A dog may be a man’s best friend, but with these two books, Oliver Jeffers makes a strong case for a penguin being a child’s best pal. I first met the round-headed, stick-legged boy and his pudgy penguin in Lost and Found. This is a quiet, heartwarming story about an unnamed boy who discovers a penguin at his door. The penguin, who doesn’t speak, looks sad, so the boy assumes the bird is lost. He does everything he can to help the penguin find its way home, including checking the Lost and Found office (“no one was missing a penguin”), asking other birds (“they ignored him”,) and consulting his rubber ducky (“he didn’t know either”). Finally, the enterprising boy decides he has to take matters into his own hands. After doing some research and finding out where penguins come from, the boy takes out his rowboat and sets off with his new feathered friend for the South Pole. It’s a long journey, but they pass the time with the boy telling stories and the penguin listening attentively to every one of his tales. When they reach the South Pole, it should be a happy homecoming for the penguin, but he looks sadder than ever and the two awkwardly part. Fortunately, as he’s returning home in the rowboat, the boy realizes he’s made a big mistake: “The penguin hadn’t been lost. It had just been lonely.” There’s only one thing left to do: Turn back around and find his friend, which he does in a very satisfying hug-filled ending.

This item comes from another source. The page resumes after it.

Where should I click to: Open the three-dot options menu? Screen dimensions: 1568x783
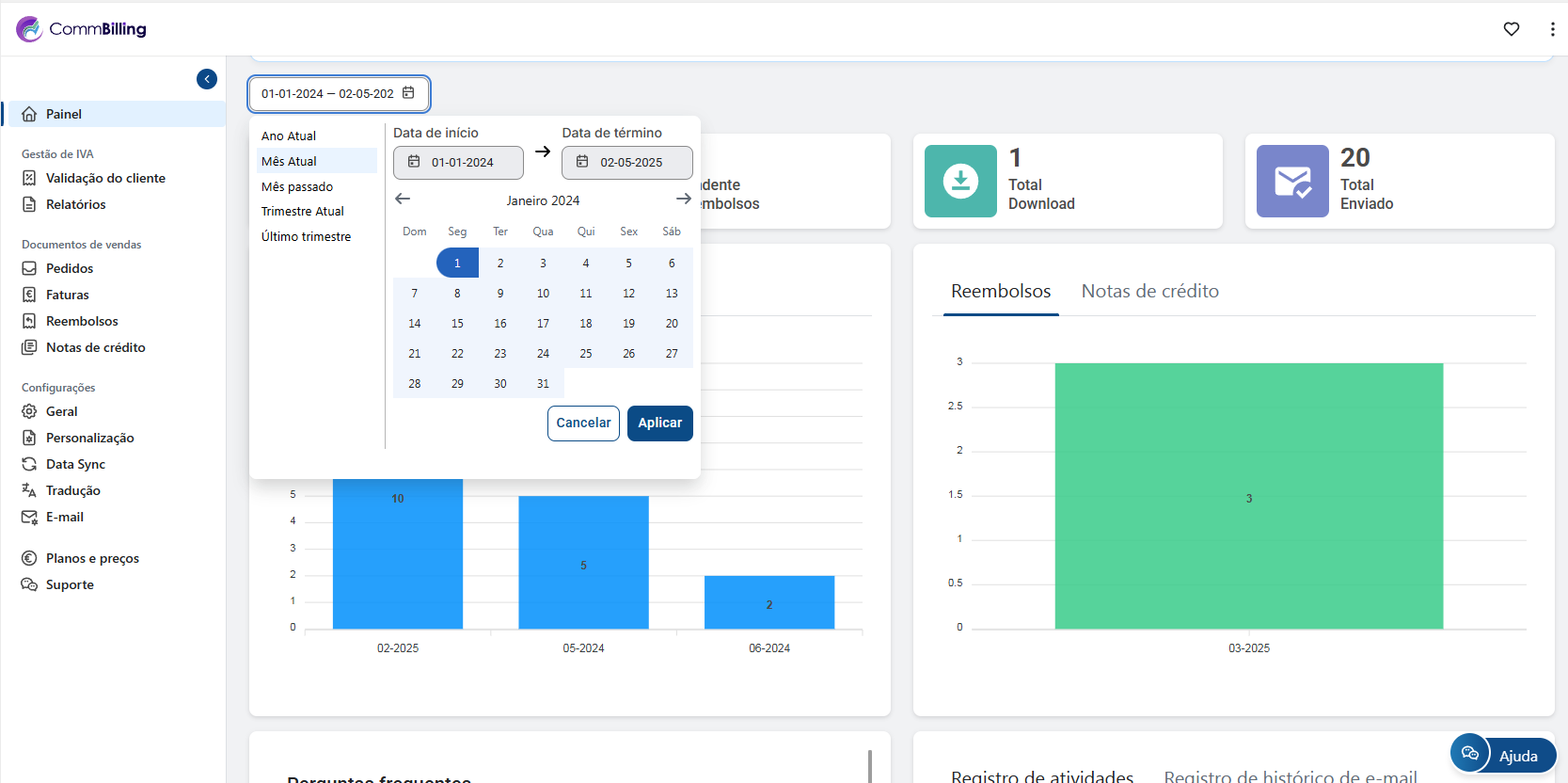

Five years later, I’m happy to report that the boy and penguin are back in Up and Down.  In the sequel, the two friends do everything together—until one day, the penguin decides he wants to fly. They try all sorts of schemes (leaping off a chair on top of a dresser, tying a large balloon to the penguin’s belly). But nothing works. In fact, “after doing a bit of homework, it seemed like the odds were against him…” (The boy reads a book titled “Penguins Can’t Fly” to the discouraged penguin.) Then one day the penguin sees a circus poster advertising for “a new living cannonball.” Here’s his chance to fly! He’s so excited that he rushes off to answer the ad and forgets to tell the boy. The two friends are separated and they miss each other very much. To make matters worse, the penguin is having second thoughts about his new job as a living cannonball.  But it’s too late. Terrified, the poor penguin finds himself being shot through the air. He “couldn’t believe how high or fast he was going, and he had no idea how he was going to land." As with Lost and Found, the ending is sweet and utterly satisfying. Boy and penguin meet up again in a dramatic will-boy-get-there-just-in-time-to-catch-the–penguin sequence. Children will cheer as the best buds reunite and make their way back home—together.


With gentle humor and understated wit (evident in both his whimsical watercolors and text), Jeffers has created a memorable pair of friends. You don’t have to have read the first book to enjoy the sequel. Each fanciful story stands on its own—reminding readers young and old just how special and magical a good friendship can be. I hope we don’t have to wait another five years for boy and penguin to reappear.


Are you familiar with these or others books by Oliver Jeffers? Which stand out for you?